### [WRITTEN INSTRUCTION]
Update the lines below by changing every "Determine" to "Find" and leaving everything else as it is.

# MATERIAL FOR THIS TASK start

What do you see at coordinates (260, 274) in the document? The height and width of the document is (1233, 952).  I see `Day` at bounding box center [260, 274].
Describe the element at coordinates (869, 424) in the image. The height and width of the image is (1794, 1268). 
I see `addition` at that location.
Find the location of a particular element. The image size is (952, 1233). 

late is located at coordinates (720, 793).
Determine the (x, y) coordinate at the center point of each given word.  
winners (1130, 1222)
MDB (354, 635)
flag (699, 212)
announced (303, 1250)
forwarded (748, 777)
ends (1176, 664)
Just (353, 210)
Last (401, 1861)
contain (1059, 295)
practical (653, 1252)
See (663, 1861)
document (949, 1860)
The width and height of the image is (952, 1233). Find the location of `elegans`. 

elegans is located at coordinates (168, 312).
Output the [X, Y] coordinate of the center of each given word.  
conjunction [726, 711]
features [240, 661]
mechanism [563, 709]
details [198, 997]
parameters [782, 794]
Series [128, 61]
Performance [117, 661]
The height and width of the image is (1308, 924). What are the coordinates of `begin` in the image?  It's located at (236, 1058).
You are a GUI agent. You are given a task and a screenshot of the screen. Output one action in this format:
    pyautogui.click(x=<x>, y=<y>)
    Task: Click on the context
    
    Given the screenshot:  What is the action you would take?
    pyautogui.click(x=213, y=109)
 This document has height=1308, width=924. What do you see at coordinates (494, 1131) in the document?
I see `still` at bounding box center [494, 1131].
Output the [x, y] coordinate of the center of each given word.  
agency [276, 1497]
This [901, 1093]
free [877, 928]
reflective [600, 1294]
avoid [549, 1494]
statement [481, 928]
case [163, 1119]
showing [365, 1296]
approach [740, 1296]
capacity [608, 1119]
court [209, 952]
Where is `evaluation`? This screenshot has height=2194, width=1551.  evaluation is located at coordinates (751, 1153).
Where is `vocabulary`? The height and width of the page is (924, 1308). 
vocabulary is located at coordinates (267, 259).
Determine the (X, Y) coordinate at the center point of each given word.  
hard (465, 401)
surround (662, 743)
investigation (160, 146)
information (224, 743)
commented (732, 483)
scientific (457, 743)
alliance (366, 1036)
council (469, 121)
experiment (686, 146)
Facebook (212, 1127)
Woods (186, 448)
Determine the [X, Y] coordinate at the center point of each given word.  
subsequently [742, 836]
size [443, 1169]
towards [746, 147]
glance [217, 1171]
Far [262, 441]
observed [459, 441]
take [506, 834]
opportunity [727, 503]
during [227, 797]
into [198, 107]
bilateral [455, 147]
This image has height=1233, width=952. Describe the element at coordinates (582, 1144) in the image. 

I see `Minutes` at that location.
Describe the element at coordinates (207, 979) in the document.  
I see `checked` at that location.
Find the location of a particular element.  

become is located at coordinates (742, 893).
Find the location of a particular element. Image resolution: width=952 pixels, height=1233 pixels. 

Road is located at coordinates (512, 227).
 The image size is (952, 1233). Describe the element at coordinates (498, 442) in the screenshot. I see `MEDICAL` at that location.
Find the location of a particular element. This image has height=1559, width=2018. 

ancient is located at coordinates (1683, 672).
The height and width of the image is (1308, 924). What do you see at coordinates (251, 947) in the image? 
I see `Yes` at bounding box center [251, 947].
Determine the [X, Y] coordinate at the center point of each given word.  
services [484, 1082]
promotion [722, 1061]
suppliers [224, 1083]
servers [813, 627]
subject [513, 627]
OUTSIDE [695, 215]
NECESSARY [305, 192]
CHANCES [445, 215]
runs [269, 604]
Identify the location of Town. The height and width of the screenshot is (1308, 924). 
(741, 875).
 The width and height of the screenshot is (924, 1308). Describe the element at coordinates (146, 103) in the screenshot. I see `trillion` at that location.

# MATERIAL FOR THIS TASK end

### [SOLUTION TO THE PROBLEM]
What do you see at coordinates (260, 274) in the document? The height and width of the document is (1233, 952).  I see `Day` at bounding box center [260, 274].
Describe the element at coordinates (869, 424) in the image. The height and width of the image is (1794, 1268). 
I see `addition` at that location.
Find the location of a particular element. The image size is (952, 1233). 

late is located at coordinates (720, 793).
Find the (x, y) coordinate at the center point of each given word.  
winners (1130, 1222)
MDB (354, 635)
flag (699, 212)
announced (303, 1250)
forwarded (748, 777)
ends (1176, 664)
Just (353, 210)
Last (401, 1861)
contain (1059, 295)
practical (653, 1252)
See (663, 1861)
document (949, 1860)
The width and height of the image is (952, 1233). Find the location of `elegans`. 

elegans is located at coordinates (168, 312).
Output the [X, Y] coordinate of the center of each given word.  
conjunction [726, 711]
features [240, 661]
mechanism [563, 709]
details [198, 997]
parameters [782, 794]
Series [128, 61]
Performance [117, 661]
The height and width of the image is (1308, 924). What are the coordinates of `begin` in the image?  It's located at (236, 1058).
You are a GUI agent. You are given a task and a screenshot of the screen. Output one action in this format:
    pyautogui.click(x=<x>, y=<y>)
    Task: Click on the context
    
    Given the screenshot:  What is the action you would take?
    pyautogui.click(x=213, y=109)
 This document has height=1308, width=924. What do you see at coordinates (494, 1131) in the document?
I see `still` at bounding box center [494, 1131].
Output the [x, y] coordinate of the center of each given word.  
agency [276, 1497]
This [901, 1093]
free [877, 928]
reflective [600, 1294]
avoid [549, 1494]
statement [481, 928]
case [163, 1119]
showing [365, 1296]
approach [740, 1296]
capacity [608, 1119]
court [209, 952]
Where is `evaluation`? This screenshot has height=2194, width=1551.  evaluation is located at coordinates (751, 1153).
Where is `vocabulary`? The height and width of the page is (924, 1308). 
vocabulary is located at coordinates (267, 259).
Find the (X, Y) coordinate at the center point of each given word.  
hard (465, 401)
surround (662, 743)
investigation (160, 146)
information (224, 743)
commented (732, 483)
scientific (457, 743)
alliance (366, 1036)
council (469, 121)
experiment (686, 146)
Facebook (212, 1127)
Woods (186, 448)
Find the [X, Y] coordinate at the center point of each given word.  
subsequently [742, 836]
size [443, 1169]
towards [746, 147]
glance [217, 1171]
Far [262, 441]
observed [459, 441]
take [506, 834]
opportunity [727, 503]
during [227, 797]
into [198, 107]
bilateral [455, 147]
This image has height=1233, width=952. Describe the element at coordinates (582, 1144) in the image. 

I see `Minutes` at that location.
Describe the element at coordinates (207, 979) in the document.  
I see `checked` at that location.
Find the location of a particular element.  

become is located at coordinates (742, 893).
Find the location of a particular element. Image resolution: width=952 pixels, height=1233 pixels. 

Road is located at coordinates (512, 227).
 The image size is (952, 1233). Describe the element at coordinates (498, 442) in the screenshot. I see `MEDICAL` at that location.
Find the location of a particular element. This image has height=1559, width=2018. 

ancient is located at coordinates (1683, 672).
The height and width of the image is (1308, 924). What do you see at coordinates (251, 947) in the image? 
I see `Yes` at bounding box center [251, 947].
Find the [X, Y] coordinate at the center point of each given word.  
services [484, 1082]
promotion [722, 1061]
suppliers [224, 1083]
servers [813, 627]
subject [513, 627]
OUTSIDE [695, 215]
NECESSARY [305, 192]
CHANCES [445, 215]
runs [269, 604]
Identify the location of Town. The height and width of the screenshot is (1308, 924). 
(741, 875).
 The width and height of the screenshot is (924, 1308). Describe the element at coordinates (146, 103) in the screenshot. I see `trillion` at that location.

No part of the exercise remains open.